En las primeras horas de este sábado, cuando el Parque Nacional de Amboseli aún respiraba la calma anterior al amanecer, murió Craig, uno de los últimos “super tuskers” de África los elefantes machos cuyos colmillos superan los 45 kilos cada uno, a los 54 años de edad. El Servicio de Vida Silvestre de Kenia (KWS) confirmó que su muerte se debió a causas naturales.

Craig no era solo un elefante extraordinario por su tamaño. Era una presencia serena, casi consciente de su propio simbolismo. Se detenía con paciencia cuando los visitantes levantaban sus cámaras. Caminaba despacio, acompañado siempre por un guardabosques asignado exclusivamente a su protección, como si supiera que su vida era también un mensaje.

“Más allá de sus extraordinarios colmillos, Craig era muy querido por su naturaleza extraordinariamente tranquila”, dijo el KWS en un comunicado. “Parecía comprender su lugar en el mundo.”

Nacido en enero de 1972, hijo de la matriarca Cassandra, Craig creció en una época en que los elefantes aún dominaban vastas regiones de África. Con el paso de los años, mientras muchos de los suyos caían ante la caza furtiva, él sobrevivió. Sus colmillos gigantes símbolo de belleza y, trágicamente, de peligro lo convirtieron en un monumento viviente del patrimonio natural africano.

La ONG Amboseli Trust for Elephants confirmó su fallecimiento a través de la red social X, reiterando que murió por causas naturales. Para los conservacionistas, su longevidad no fue casual: fue el resultado de décadas de monitoreo constante, patrullajes contra la caza furtiva, protección del hábitat y trabajo conjunto con las comunidades locales.

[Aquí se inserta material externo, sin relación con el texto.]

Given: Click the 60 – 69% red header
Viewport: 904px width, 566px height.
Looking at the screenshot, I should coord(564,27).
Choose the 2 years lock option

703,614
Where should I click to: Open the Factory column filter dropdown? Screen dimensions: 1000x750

Craig engendró varias crías, dejando no solo descendencia biológica, sino también un legado de calma. “Aseguró que su poderoso linaje y su carácter apacible perduren de generación en generación”, subrayó el KWS.

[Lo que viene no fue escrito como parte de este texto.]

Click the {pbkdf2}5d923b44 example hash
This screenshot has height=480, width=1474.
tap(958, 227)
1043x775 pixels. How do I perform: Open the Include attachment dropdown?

Su vida fue, en muchos sentidos, una excepción en una historia marcada por la pérdida. Según la Unión Internacional para la Conservación de la Naturaleza (UICN), el número de elefantes en África ha disminuido en un 60 % en los últimos 50 años, una caída tan drástica que llevó a la institución a declararlos en peligro de extinción.

Craig se convirtió así en algo más que un animal protegido: fue un símbolo de lo que puede lograrse cuando la conservación no es solo una política, sino un compromiso colectivo.

Hoy, en Amboseli, ya no camina el elefante de colmillos gigantes que parecía entender su propia importancia. Pero su ausencia no es solo una pérdida biológica. Es un recordatorio: cada vez que desaparece una criatura como Craig, el mundo se vuelve un poco más pequeño, y nuestra responsabilidad, un poco más grande.